La straordinaria biblioteca di Umberto Eco su Sky Arte
Oltre 30.000 volumi di titoli contemporanei e 1.500 libri rari e antichi: la biblioteca privata di Umberto Eco era un mondo a sé. Nel documentario in onda su Sky Arte a dieci anni dalla scomparsa dell’intellettuale, il regista Davide Ferrario prova ad afferrare lo spirito di questo luogo eccezionale
La storia del documentario Umberto Eco – La biblioteca del mondo, in onda – in prima visione – su Sky Arte venerdì 20 febbraio, a ridosso del decennale della scomparsa dell’autore e semiologo di fama mondiale, ha un antefatto preciso. È il 2015 quando Vincenzo Trione, nel suo ruolo di direttore del Padiglione Italia alla 56. Esposizione Internazionale d’Arte di Venezia, chiede al regista Davide Ferrario di realizzare una videoinstallazione sul tema della memoria insieme a Eco.
Su Sky Arte debutta il documentario sulla biblioteca di Umberto Eco
“Fu così che incontrai “il professore”. Filmammo l’intervista nel salotto della sua casa di Milano. Alla fine, ci mettemmo a chiacchierare informalmente e lui mi chiese se volevo vedere la sua biblioteca. Ovviamente accettai e il sentimento misto di sorpresa e ammirazione che ne ricavai è quello che – credo – si comunica allo spettatore nella sequenza iniziale del film”, racconta Ferrario a proposito dell’opera. Realizzato in stretta collaborazione con la famiglia Eco, il documentario conduce dunque gli spettatori all’interno di un luogo privato ed eccezionale, in cui sono stati costuditi più di 30.000 volumi di titoli contemporanei e 1.500 libri rari e antichi.

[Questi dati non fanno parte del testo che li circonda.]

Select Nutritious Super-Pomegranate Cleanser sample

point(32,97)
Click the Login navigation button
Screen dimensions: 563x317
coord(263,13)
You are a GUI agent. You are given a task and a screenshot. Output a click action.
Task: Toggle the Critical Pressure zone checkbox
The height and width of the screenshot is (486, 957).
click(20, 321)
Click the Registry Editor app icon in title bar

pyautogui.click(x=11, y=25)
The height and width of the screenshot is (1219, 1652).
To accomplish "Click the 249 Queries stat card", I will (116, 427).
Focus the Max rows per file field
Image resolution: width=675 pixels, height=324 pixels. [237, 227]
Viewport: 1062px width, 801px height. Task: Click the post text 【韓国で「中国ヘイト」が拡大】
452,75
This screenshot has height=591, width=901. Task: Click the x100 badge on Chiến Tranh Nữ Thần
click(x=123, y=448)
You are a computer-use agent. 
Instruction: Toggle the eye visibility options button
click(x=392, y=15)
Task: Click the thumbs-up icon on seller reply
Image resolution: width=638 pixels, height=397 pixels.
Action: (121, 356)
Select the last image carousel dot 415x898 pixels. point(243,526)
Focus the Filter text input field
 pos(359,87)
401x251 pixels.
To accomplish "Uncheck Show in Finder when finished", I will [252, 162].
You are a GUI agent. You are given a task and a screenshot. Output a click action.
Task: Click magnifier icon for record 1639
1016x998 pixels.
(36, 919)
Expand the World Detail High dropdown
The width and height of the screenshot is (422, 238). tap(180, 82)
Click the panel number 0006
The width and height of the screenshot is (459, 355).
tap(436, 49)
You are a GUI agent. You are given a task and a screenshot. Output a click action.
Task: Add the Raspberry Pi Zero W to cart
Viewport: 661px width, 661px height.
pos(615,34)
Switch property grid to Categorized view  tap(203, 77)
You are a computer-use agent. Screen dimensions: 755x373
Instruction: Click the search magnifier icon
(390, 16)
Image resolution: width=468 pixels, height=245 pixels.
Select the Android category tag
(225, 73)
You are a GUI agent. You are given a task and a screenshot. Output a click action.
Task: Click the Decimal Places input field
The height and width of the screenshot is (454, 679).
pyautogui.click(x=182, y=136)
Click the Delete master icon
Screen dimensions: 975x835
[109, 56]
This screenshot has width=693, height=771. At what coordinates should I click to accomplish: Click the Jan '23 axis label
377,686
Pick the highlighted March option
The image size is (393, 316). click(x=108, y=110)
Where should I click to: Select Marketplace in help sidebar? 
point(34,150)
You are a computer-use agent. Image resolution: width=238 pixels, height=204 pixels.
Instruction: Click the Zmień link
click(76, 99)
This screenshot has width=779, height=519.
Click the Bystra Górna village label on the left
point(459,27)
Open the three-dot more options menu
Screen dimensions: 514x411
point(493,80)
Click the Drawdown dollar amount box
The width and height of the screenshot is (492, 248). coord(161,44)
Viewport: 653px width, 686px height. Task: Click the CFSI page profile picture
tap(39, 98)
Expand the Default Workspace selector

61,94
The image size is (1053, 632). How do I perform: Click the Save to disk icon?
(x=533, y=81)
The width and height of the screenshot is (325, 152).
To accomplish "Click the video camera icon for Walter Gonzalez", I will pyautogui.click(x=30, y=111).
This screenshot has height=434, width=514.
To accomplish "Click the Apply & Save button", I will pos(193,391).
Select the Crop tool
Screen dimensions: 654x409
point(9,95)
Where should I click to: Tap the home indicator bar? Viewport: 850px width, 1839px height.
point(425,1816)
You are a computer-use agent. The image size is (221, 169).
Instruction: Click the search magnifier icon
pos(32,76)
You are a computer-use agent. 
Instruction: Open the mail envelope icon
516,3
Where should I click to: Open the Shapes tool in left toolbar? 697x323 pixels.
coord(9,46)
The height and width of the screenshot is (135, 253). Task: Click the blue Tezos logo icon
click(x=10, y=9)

La biblioteca di Eco come luogo vivo
“In vista degli accordi successivamente presi con il Ministero della cultura, la collezione dei libri antichi (alla Biblioteca Braidense di Milano) e la biblioteca dei libri moderni di studio (all’Università di Bologna), avrebbero presto trovato una nuova casa”, spiegano dalla famiglia Eco. La volontà di “lasciare una traccia visiva” di questa biblioteca ha dunque rappresentato il punto d’avvio di un progetto cinematografico che non intende raccontare un deposito o un archivio, quanto piuttosto un luogo vivo e fecondo.
Raccontare Umberto Eco attraverso la sua biblioteca
Presentato alla Festa del Cinema di Roma, Umberto Eco – La biblioteca del mondo prova dunque a oltrepassare la dimensione fisica degli ambienti, degli arredi, dei volumi raccolti: “Se, per Eco, la biblioteca era una metafora del mondo, la sua personale non era una semplice collezione di libri, ma la chiave per capire le sue idee e la sua ispirazione. E il luogo in cui, anche dopo la morte, il suo spirito vive intatto” precisa Ferrario nelle note di regia.